The opening lines of "Ode on a Grecian Urn" establish the poem as a work of ekphrasis—that is, writing about an art object. They also quickly set up the poem as a direct address between the speaker and the personified urn. Throughout the poem, the urn fascinates and confuses the speaker in equal measure.
The first four lines show the speaker at a point of relative calm, before the contemplation of the object has provoked any major intellectual dilemma. They represent the starting point of the engagement between speaker and object, and begin with three metaphorical descriptions of the urn.
The basic implication of line 1's metaphor suggests that the urn has an intimate relationship with quietness—that is, quietness is its usual companion. The urn, most likely spending most of its time sitting dormant in a museum, usually exists in a space of non-interaction. It takes on meaning when people look at it, causing them to contemplate its scenes—for this speaker, these scenes go on to bring about thoughts on a wide range of subjects: art, humanity, history, and so on.
That said, museums are often cathedral-like spaces and accordingly these observer-object interactions are often quiet too. The "still" in line 1 functions with two meanings—the urn is "still" because it is inanimate, but it is also "still"—after all this time—wedded to quietness. The use of "unravish'd" suggests that something about the urn remains unconsummated, though as yet the poem hasn't given enough to make clear what that might be—perhaps to be "ravish'd" in this situation would mean to be destroyed, and the speaker is therefore remarking on the sheer amount of time that the urn has survived (somewhere in the region of 2000 years).

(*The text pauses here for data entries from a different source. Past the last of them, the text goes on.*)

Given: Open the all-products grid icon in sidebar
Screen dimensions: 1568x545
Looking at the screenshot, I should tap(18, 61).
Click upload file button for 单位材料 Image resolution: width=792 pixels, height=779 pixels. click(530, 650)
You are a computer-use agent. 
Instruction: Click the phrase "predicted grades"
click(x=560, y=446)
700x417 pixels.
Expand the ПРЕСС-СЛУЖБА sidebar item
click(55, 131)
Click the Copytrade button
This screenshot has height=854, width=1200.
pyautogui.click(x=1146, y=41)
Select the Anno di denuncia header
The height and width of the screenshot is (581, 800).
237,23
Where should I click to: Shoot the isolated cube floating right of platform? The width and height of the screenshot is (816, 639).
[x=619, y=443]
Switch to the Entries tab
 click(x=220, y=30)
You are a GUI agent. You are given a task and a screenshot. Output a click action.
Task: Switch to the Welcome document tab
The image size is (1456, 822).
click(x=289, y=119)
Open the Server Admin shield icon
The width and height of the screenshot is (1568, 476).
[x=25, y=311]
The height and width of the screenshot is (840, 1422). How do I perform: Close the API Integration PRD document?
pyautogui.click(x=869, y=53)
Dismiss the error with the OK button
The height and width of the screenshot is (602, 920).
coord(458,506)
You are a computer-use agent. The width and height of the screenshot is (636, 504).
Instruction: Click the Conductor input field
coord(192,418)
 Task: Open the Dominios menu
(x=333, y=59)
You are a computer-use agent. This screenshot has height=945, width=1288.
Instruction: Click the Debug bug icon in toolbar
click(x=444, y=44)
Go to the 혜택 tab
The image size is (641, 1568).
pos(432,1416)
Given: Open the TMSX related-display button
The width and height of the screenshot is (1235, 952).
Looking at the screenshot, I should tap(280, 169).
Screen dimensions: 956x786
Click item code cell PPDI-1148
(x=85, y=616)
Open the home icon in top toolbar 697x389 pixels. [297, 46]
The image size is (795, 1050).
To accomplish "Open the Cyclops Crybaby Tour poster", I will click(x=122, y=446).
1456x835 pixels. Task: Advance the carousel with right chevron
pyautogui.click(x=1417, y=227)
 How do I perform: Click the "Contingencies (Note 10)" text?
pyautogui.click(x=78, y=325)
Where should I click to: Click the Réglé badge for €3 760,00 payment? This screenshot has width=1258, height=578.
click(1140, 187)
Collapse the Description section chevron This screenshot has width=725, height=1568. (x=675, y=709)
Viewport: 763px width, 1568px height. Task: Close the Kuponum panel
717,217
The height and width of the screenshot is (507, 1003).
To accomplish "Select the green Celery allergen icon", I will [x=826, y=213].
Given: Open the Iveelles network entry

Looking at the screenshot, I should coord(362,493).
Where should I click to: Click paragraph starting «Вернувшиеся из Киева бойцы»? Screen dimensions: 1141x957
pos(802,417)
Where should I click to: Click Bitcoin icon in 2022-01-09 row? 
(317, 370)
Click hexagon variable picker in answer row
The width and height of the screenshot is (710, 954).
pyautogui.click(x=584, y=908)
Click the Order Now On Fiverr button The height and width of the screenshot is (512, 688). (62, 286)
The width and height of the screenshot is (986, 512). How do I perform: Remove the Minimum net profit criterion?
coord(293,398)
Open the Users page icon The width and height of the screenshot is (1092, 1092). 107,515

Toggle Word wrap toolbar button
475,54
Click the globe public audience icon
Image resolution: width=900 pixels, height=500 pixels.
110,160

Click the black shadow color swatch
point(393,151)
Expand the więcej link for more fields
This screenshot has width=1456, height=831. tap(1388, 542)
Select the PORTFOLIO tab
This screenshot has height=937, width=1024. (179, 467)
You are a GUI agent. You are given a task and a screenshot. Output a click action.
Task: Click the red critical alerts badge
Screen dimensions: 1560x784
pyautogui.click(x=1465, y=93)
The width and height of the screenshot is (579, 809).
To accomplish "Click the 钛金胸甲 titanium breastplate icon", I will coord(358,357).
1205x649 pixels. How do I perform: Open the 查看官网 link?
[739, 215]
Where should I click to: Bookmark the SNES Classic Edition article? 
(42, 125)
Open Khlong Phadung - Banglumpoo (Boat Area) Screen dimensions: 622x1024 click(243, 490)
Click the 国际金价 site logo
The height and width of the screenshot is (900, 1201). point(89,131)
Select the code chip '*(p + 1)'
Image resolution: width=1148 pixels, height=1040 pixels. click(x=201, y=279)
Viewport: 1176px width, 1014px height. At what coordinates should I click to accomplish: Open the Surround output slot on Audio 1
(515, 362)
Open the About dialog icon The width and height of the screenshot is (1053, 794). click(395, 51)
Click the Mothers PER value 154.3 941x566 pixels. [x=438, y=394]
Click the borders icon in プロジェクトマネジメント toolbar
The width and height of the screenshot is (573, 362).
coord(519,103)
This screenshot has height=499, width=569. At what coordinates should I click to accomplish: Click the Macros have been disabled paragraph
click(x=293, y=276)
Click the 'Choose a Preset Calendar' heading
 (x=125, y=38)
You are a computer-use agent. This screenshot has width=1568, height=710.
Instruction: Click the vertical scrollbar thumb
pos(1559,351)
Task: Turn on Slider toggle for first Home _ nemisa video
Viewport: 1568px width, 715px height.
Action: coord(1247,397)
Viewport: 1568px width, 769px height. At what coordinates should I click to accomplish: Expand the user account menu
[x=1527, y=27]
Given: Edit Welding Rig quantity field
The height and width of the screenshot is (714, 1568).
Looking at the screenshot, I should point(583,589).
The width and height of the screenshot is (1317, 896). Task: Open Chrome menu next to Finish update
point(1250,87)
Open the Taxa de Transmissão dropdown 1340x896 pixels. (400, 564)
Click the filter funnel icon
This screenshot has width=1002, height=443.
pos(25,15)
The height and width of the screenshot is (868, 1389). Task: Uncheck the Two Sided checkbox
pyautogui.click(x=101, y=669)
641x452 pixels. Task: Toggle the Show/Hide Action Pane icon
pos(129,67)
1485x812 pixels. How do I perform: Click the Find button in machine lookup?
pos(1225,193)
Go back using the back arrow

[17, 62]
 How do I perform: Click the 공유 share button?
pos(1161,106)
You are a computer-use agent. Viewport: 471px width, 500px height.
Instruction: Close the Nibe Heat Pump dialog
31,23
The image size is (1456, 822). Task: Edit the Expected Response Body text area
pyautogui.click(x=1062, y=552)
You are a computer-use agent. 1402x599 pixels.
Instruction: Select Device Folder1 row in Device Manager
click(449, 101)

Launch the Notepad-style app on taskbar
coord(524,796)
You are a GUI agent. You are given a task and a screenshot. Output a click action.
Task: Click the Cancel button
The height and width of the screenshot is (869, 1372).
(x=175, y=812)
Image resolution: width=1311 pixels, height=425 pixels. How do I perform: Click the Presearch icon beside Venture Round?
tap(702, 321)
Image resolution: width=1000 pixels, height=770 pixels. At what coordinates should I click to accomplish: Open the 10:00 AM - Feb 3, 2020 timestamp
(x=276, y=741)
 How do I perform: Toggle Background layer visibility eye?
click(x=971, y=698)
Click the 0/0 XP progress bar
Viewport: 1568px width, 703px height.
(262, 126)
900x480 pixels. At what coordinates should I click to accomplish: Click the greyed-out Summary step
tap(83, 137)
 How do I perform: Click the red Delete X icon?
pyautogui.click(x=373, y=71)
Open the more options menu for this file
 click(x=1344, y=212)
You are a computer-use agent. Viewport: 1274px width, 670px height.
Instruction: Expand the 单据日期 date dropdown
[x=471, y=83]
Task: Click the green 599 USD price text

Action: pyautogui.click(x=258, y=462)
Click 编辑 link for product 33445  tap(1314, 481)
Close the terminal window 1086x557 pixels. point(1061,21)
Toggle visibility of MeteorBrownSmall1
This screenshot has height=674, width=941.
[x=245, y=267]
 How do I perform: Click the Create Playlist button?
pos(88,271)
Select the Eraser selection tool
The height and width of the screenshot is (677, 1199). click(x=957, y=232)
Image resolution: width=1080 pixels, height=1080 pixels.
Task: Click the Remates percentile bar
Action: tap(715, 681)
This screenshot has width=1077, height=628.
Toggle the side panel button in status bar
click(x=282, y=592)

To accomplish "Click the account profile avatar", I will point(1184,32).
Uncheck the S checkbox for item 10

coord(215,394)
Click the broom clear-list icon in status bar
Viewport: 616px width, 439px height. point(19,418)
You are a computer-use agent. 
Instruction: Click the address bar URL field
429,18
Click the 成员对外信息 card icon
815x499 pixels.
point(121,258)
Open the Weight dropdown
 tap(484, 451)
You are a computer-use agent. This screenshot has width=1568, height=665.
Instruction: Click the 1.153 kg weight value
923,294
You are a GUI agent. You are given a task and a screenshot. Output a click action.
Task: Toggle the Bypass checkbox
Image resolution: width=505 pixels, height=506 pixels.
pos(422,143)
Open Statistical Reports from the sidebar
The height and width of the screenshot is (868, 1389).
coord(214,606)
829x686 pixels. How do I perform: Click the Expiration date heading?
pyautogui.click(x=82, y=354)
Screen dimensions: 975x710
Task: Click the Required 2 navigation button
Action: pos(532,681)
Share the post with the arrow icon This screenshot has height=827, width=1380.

The second line develops the idea of quietness by suggesting the urn is somehow parented by "silence" and "slow time." Perhaps it is suggested here that the original parents of the urn were the artist who made it and the contemporary experience the artist was trying to render. Now, the urn is in the care of "silence" and "slow time." The latter phrase also has suggestions of being made of the earth—if the urn is made from clay, for example, then its physical form relies on organic processes that take a long time to develop ("slow" geological time). The sibilance of lines 1-3 is also an attempt to "ssh" the inner ear of the reader, emphasizing the slowness and silence that are being discussed.
Line 3 demonstrates that the speaker begins the poem by feeling that the urn can teach its observers something about the world in which it was made (Ancient Greece). The poem is in large part about whether this statement is true—what can people learn about the past from its objects? The speaker suggests that the urn is better equipped to tell its story than poetry.